In an odd twist, one of Miller’s biggest breaks came from the NHL lockout that wiped out the 2004-05 season. With nothing to worry about other than the Rochester Americans, Miller went 41-17-4 to lead the Amerks to the best record in the AHL. He matured and bonded with teammates Thomas Vanek, Jason Pominville and Derek Roy, who would soon join him for long runs with the Sabres.
It took 21 months for Miller to return to Buffalo following his meltdown against Detroit, but the time away served him well. He opened the 2005-06 season with a 6-2 record and inserted himself into the conversations for the 2006 U.S. Olympic team. A broken thumb suffered in early November derailed his chances, but he grew into a fan favorite upon his return.
Buffalo backers chanted, “USA, USA,” for Miller every time another American goaltender entered the Sabres’ arena. Miller usually emerged victorious, going on a 19-4-2 run as the young Sabres stunned the NHL by finishing fifth overall with a 52-24-6 record.
Western New York fell in love with the team as it advanced to Game Seven of the Eastern Conference finals. The adoration continued in 2006-07 as Buffalo began the season with 10 straight victories to tie an NHL record. Miller won eight times during the streak.
Buffalo fans flooded the ballot boxes to elect Miller, Brian Campbell and Daniel Briere as starters for the All-Star Game. Miller paid the people back by establishing The Steadfast Foundation, which donates time and money to Roswell Park Cancer Institute and Carly’s Club.
Miller backstopped the Sabres to the Presidents’ Trophy as the best regular-season team, and the Sabres again advanced to the Eastern Conference finals. The loss to Ottawa was only one major setback. The departure of Briere and Chris Drury was the other.
With the co-captains gone, the Sabres made Miller the face of the franchise. He made a franchise-record 76 appearances in 2007-08. His numbers suffered and Buffalo failed to make the playoffs, but the organization followed up with a five-year, $31.25 million contract to make Miller one of the highest-paid goalies in the league.
He had just one objective.
“We really need to be defined by something bigger, and we want it to be a legacy of a championship,” Miller said.
It never happened.
He started the 2008-09 campaign well, going 7-1-1, and had the Sabres in playoff contention in February until getting knocked down by the Rangers’ Scott Gomez. He missed 13 games with an ankle sprain, and Buffalo missed the postseason.
The 2009-10 season elevated Miller from NHL star to winter sports icon. During the Vezina Trophy-winning season, he established himself as the go-to guy for Team USA. He dominated the 2010 Vancouver Olympics, leading the young American squad to a silver medal while being named the most outstanding player of the tournament. As folks clamored to learn all they could about the international star, word got out that he was dating Hollywood actress Noureen DeWulf (whom he married in 2011).
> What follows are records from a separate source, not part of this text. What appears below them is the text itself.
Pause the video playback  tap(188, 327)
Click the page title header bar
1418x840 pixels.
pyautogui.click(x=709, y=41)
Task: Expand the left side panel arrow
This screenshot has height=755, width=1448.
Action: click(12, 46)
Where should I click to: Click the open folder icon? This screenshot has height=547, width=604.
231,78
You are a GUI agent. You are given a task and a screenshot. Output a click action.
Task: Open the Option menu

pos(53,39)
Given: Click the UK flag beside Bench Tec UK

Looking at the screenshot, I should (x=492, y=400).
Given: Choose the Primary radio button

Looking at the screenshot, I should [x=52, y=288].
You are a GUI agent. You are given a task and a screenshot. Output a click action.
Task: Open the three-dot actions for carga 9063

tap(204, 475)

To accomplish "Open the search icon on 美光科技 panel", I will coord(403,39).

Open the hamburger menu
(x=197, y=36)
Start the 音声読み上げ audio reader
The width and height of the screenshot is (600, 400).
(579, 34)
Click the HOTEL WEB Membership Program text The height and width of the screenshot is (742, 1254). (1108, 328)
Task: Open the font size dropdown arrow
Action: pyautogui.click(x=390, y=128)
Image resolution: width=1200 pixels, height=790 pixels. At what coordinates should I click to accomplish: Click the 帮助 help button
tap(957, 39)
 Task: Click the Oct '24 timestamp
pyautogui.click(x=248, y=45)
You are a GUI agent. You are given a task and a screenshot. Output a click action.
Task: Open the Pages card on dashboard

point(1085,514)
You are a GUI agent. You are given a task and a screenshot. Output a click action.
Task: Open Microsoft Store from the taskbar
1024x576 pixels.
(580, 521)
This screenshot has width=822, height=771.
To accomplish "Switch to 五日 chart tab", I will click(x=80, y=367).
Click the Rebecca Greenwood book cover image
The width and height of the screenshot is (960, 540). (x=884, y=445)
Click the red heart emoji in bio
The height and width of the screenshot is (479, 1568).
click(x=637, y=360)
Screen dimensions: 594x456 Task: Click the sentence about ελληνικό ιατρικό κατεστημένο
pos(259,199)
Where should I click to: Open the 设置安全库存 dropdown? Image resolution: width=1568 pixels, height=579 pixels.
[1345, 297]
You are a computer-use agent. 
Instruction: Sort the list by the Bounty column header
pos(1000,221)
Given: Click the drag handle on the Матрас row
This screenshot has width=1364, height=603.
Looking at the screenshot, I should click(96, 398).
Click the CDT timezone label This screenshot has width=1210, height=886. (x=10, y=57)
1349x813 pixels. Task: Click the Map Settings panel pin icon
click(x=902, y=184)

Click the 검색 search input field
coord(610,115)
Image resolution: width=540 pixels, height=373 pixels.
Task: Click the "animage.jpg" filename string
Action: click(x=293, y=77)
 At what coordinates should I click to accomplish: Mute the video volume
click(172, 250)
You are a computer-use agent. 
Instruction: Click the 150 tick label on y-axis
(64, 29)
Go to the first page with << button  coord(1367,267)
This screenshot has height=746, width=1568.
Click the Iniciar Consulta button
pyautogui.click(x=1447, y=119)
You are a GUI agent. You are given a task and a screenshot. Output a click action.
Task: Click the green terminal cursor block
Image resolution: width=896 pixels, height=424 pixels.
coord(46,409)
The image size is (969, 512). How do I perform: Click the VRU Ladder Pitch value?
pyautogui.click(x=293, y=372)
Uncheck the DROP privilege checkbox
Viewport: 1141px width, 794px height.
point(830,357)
He returned to a hero’s welcome in Buffalo, where he led the Sabres to the Northeast Division title with a 41-18-8 record, 2.22. GAA and .929 save percentage. The success failed to carry over into the postseason as Boston eliminated Buffalo in six games.
The Sabres lost in the first round in 2011, as well, and they haven’t made the playoffs since.
A 12th-place finish last season was the opening act for Miller’s departure. The fans booed goals and mockingly cheered easy stops for Miller, who put his downtown home up for sale. All was forgiven in the season finale as Miller played his 500th game, a 2-1 victory that seemed like a perfect going-away present for the cheering crowd and appreciative goaltender.
An anticipated trade failed to materialize in the offseason, and Miller again represented the United States at the Olympics as a member of the Sabres. He earned a 5-1 victory over Slovenia in his only appearance.
He got back to Buffalo this week, but he’s off to St. Louis now. The 33-year-old left an impressive legacy behind.